■ AIM OF THE EXERCISE ■
Recast the data below as a Markdown table with the columns Row and Line, starting at the line that contains "Task: Tick the checkbox for Id 457" and continuing through the end of the data. Omit blank lines and leave the pictures out.

[START DATA PROVIDED]

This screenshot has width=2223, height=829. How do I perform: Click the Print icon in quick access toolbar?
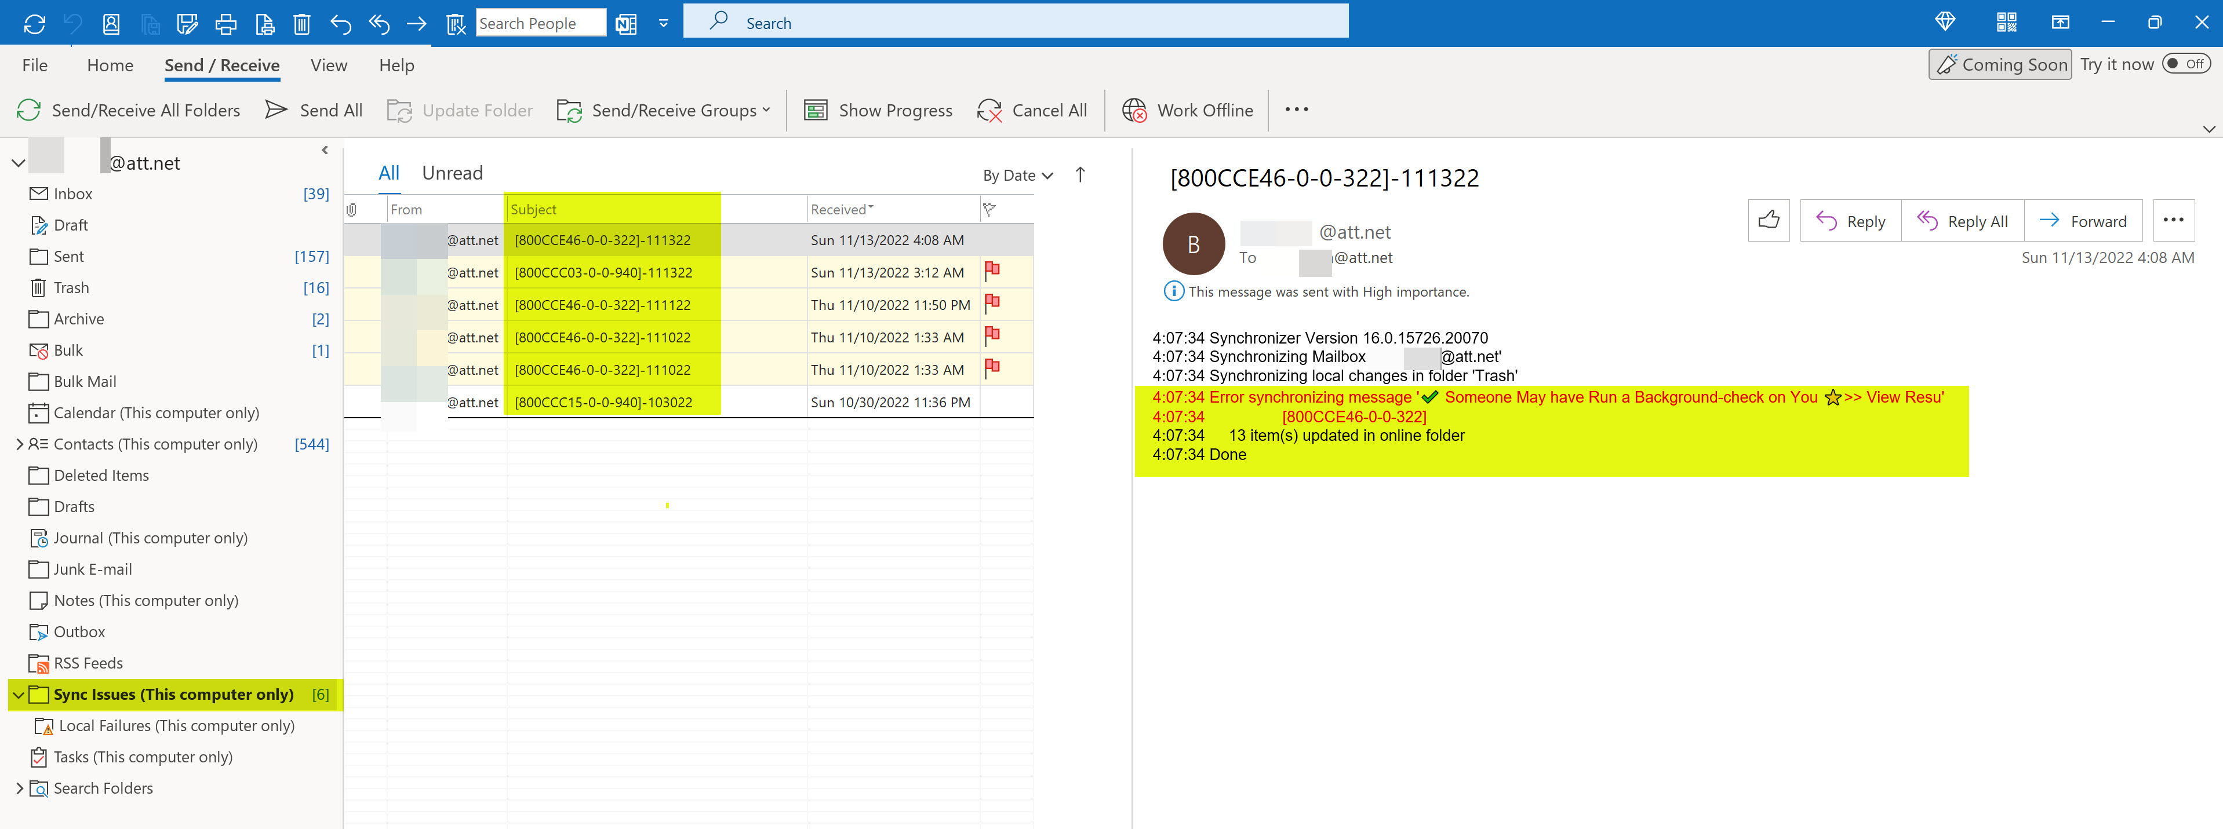226,23
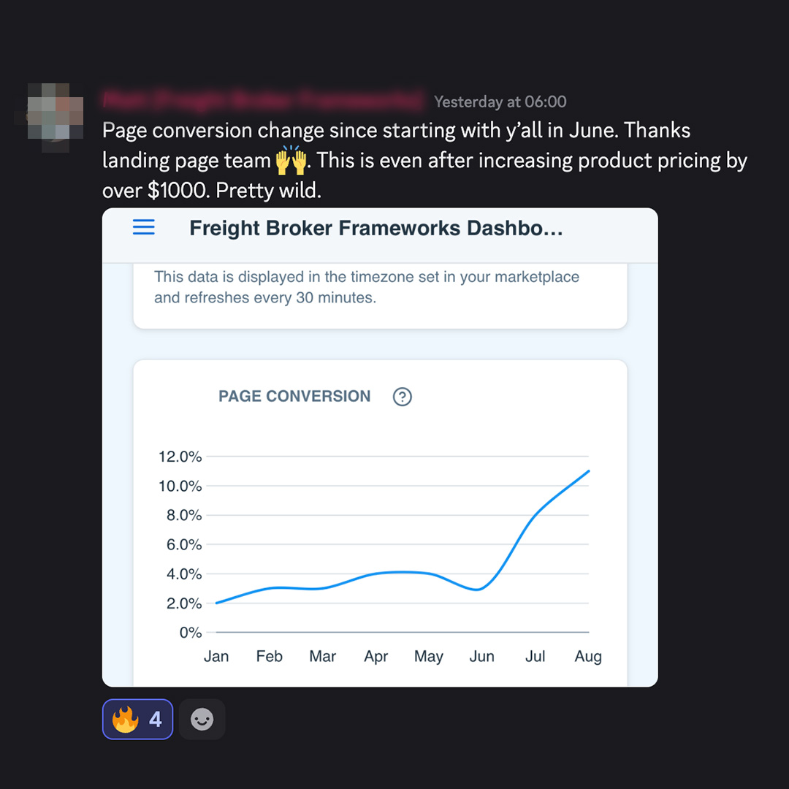789x789 pixels.
Task: Click the Jan label on chart axis
Action: click(216, 656)
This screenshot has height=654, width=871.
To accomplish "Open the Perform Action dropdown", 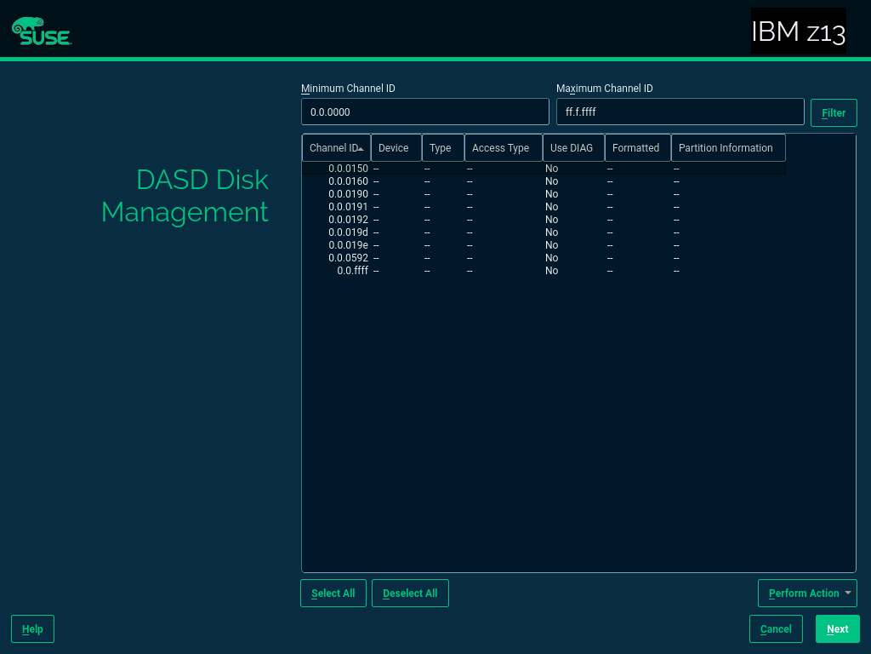I will [806, 594].
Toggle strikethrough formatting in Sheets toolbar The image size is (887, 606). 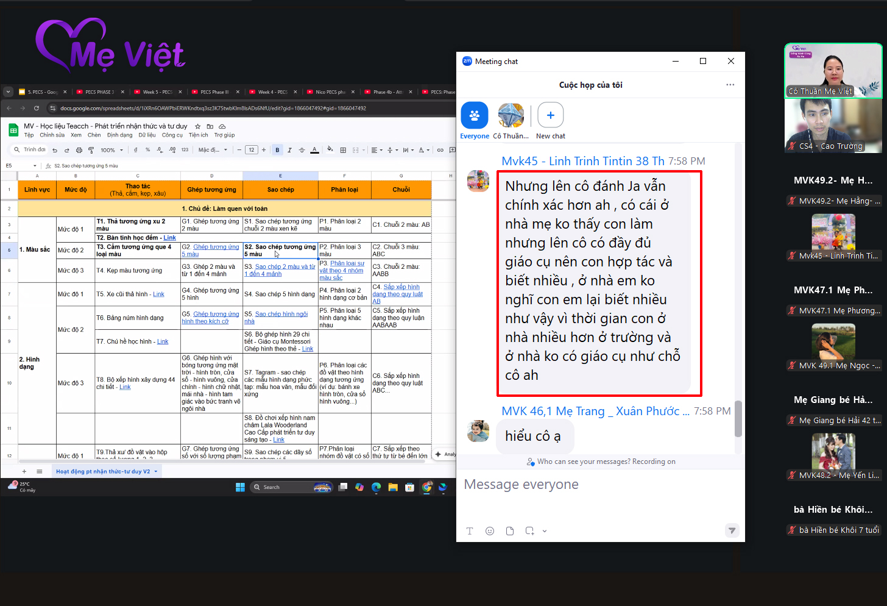click(x=302, y=150)
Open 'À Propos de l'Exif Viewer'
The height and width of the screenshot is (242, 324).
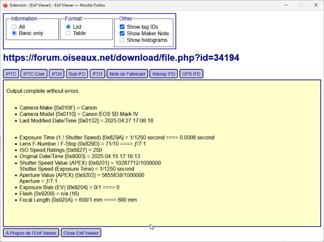[x=31, y=233]
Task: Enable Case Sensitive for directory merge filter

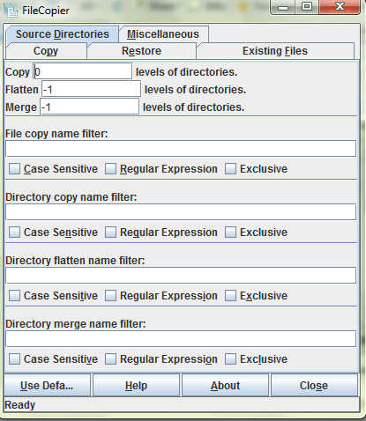Action: (14, 359)

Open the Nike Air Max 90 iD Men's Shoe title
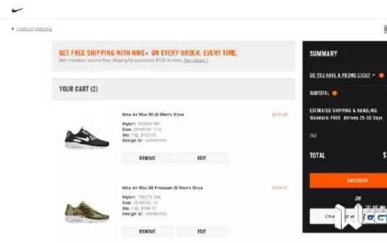click(x=153, y=114)
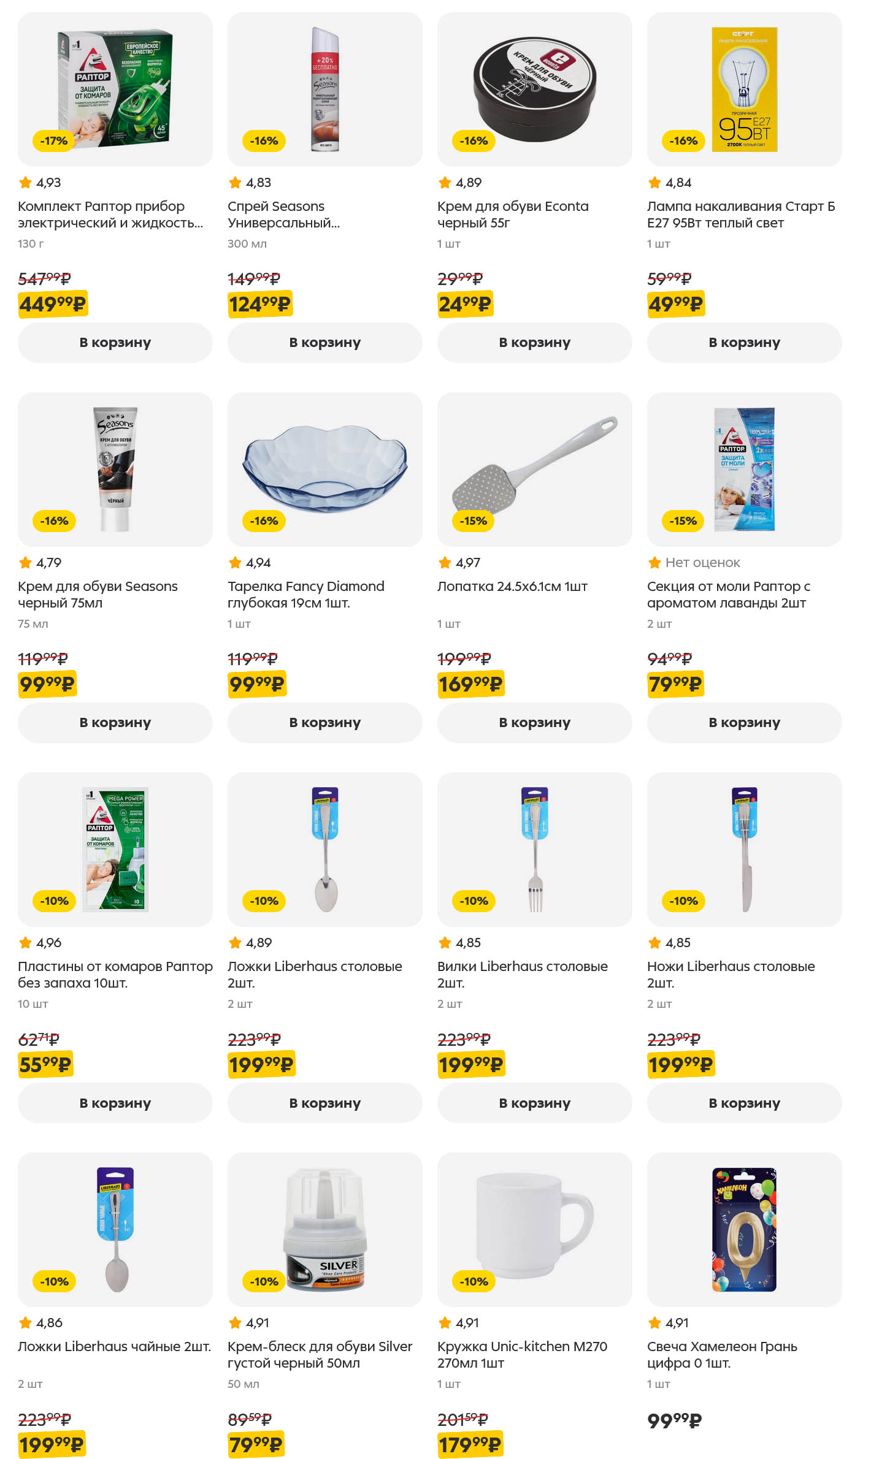Open the white Unic-kitchen mug image
Screen dimensions: 871x1459
pos(534,1229)
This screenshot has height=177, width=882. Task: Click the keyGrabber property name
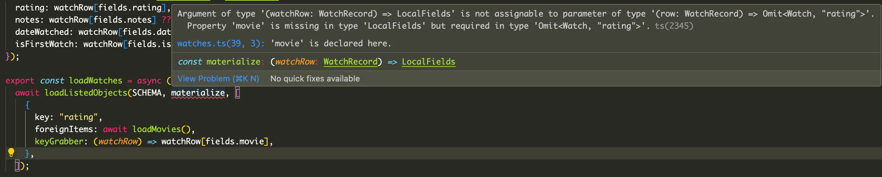click(x=59, y=141)
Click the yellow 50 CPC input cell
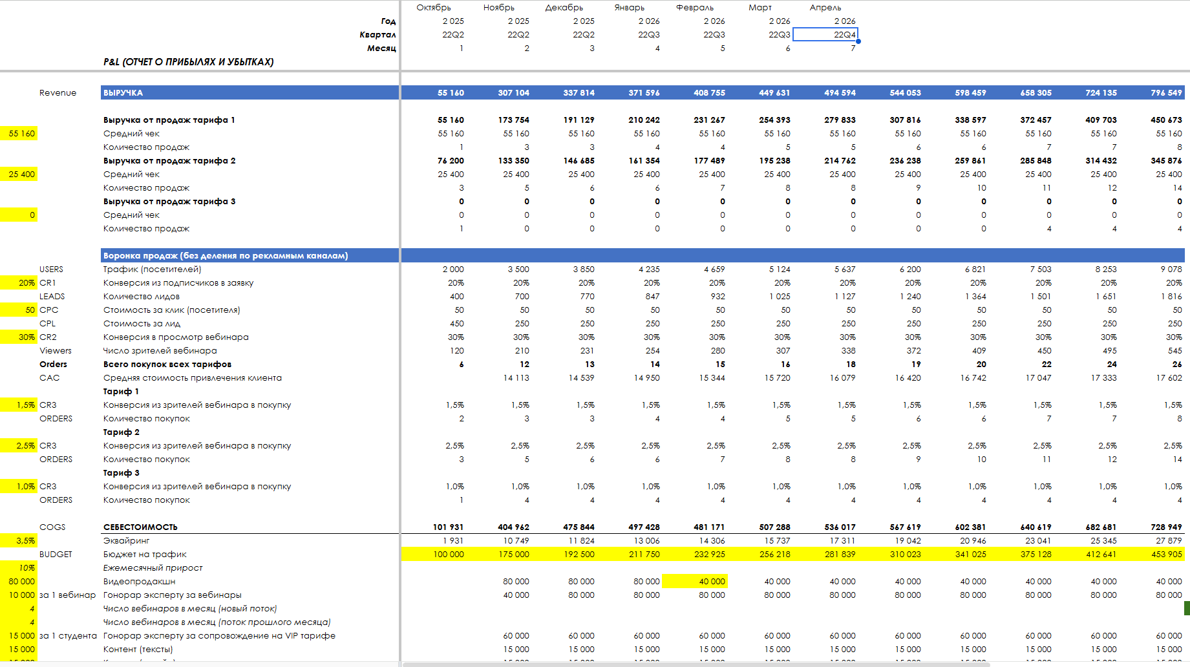This screenshot has height=667, width=1190. tap(19, 310)
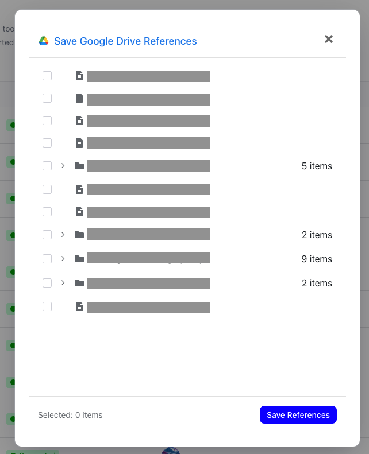Click the '9 items' count label
The image size is (369, 454).
pos(317,259)
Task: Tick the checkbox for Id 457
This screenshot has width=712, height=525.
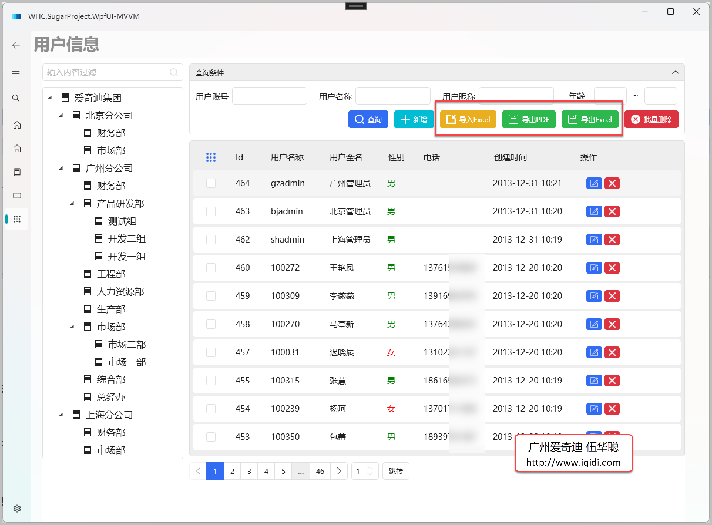Action: click(x=211, y=352)
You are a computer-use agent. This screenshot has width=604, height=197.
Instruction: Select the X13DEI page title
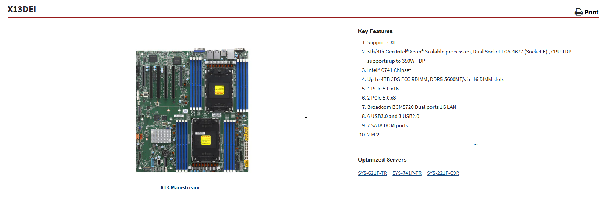[22, 10]
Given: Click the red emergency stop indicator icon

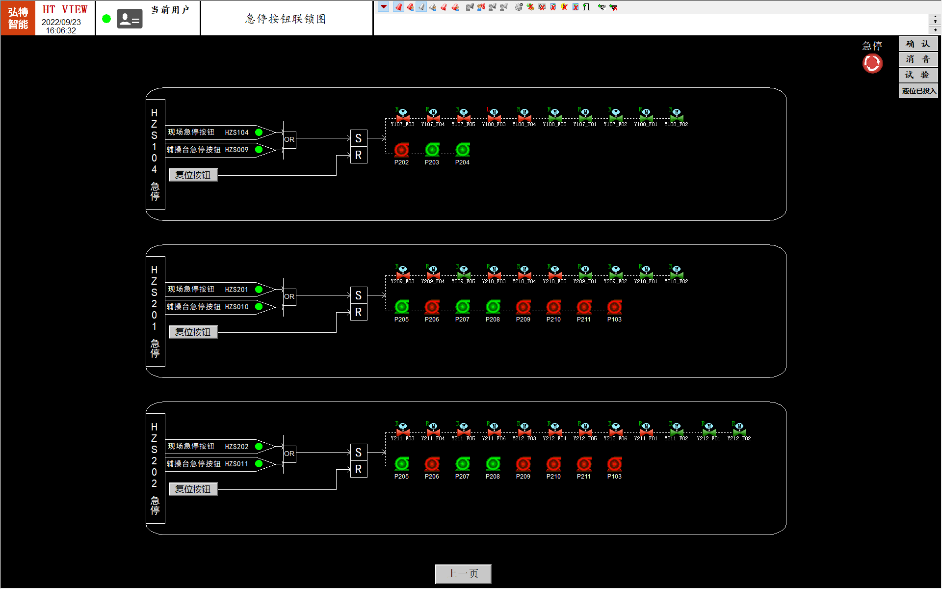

[END DATA PROVIDED]

■ RESPONSE BELOW ■
| Row | Line |
|---|---|
| 1 | Task: Tick the checkbox for Id 457 |
| 2 | This screenshot has width=712, height=525. |
| 3 | Action: click(x=211, y=352) |
| 4 | You are a computer-use agent. This screenshot has width=604, height=197. |
| 5 | Instruction: Select the X13DEI page title |
| 6 | [22, 10] |
| 7 | Given: Click the red emergency stop indicator icon |